### Document passage
· · · · ·

# apollo 1



## woof359 (Apr 27, 2003)

i was watching the HBO series "from the earth to the moon " last night and when they showed them closing the hatch on Apollo 1 just before the fire it looked like they had and inner and outer hatch, the outer hatch looked like plastic ?


----------



## Sonett (Jul 21, 2003)

The "outer hatch" you saw was part of the protective cover which remained during the first minute or so after launch in case the emergency escape rocket above was needed. It covered the entire command module.
Hope this helps!


----------



## KUROK (Feb 2, 2004)

That's a wonderful series BTW!


----------



## Rainfollower (Oct 6, 2006)

Info on the Apollo Boost Protective Cover (BPC):

http://www.apollosaturn.com/boost.htm


----------



## woof359 (Apr 27, 2003)

*cover*

i never knew there was a cover over the capsule, thanks for the info.


----------



## djnick66 (May 2, 2008)

· · · · ·

### Provided data
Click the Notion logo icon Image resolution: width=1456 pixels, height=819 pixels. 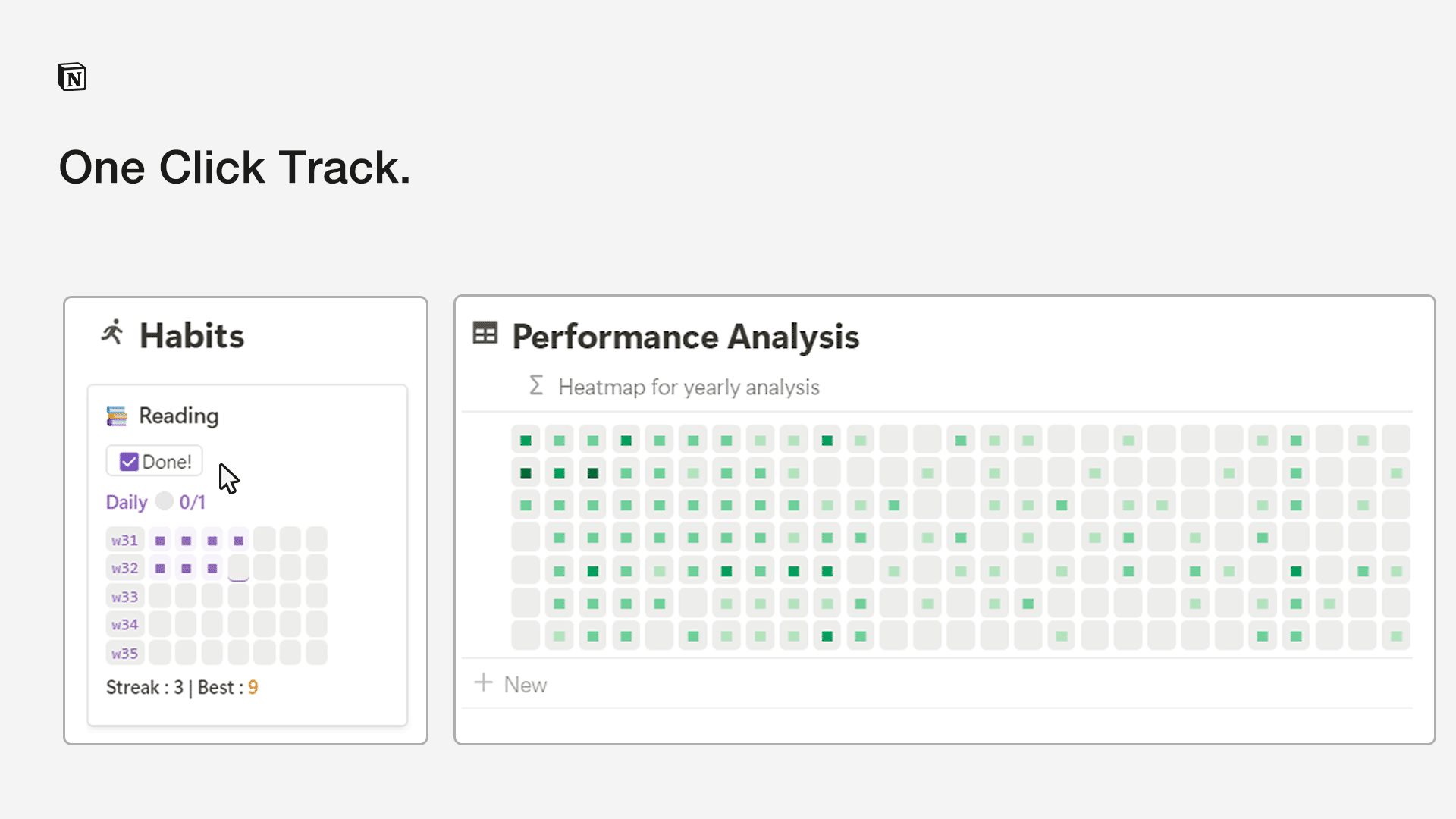pos(72,77)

· · · · ·

### Work item A
Summarize the Apollo 1 forum thread in two sentences.
### Work item B
Continue the Apollo 1 forum thread from the point where it ends.
The listing has no connection to the Apollo 1 forum thread.

### Your response A
While watching the HBO series "From the Earth to the Moon," a forum user noticed that Apollo 1 seemed to have an inner hatch and an outer hatch that looked like plastic. Another user explained that this outer hatch belonged to a protective cover over the whole command module, which stayed on for about the first minute after launch in case the escape rocket was needed, and a later post linked to information on the Boost Protective Cover.

### Your response B
woof359 said:


> i never knew there was a cover over the capsule, thanks for the info.


Its one of the things Revell screwed up in their 1/48 Saturn V upper stage kit. They have the escape tower fitting directly to the CSM. There should be a conical, capsule shaped cover.


----------



## Sonett (Jul 21, 2003)

Yeah, if that escape rocket was ever fired over a "Revell configuration", it would have been a bad day for everyone!


----------



## f1steph (Jan 9, 2003)

From Earth to the Moon is a fantastic series. I've screen captured several shots for my Gemini 12 capsule project, especially Aldrin's Golden Sleepers witch they showed them pretty clearly. But they screwed up badly for the G12 capsule details, especially the detailing of the ASAS and liquid fuel tank (white sections) were there's no trace of the velcro pieces. It's a must for all 1960's space maniacs..... 

BTW, are you planning on building the Apollo 1 capsule?


----------



## woof359 (Apr 27, 2003)

nope, just caught them closing the second hatch and ran it back and forth a few time, 2 doors ? am I the only one that when i see one of these capsules in a museum i wanna climb in, just to see what it was like ?


----------



## f1steph (Jan 9, 2003)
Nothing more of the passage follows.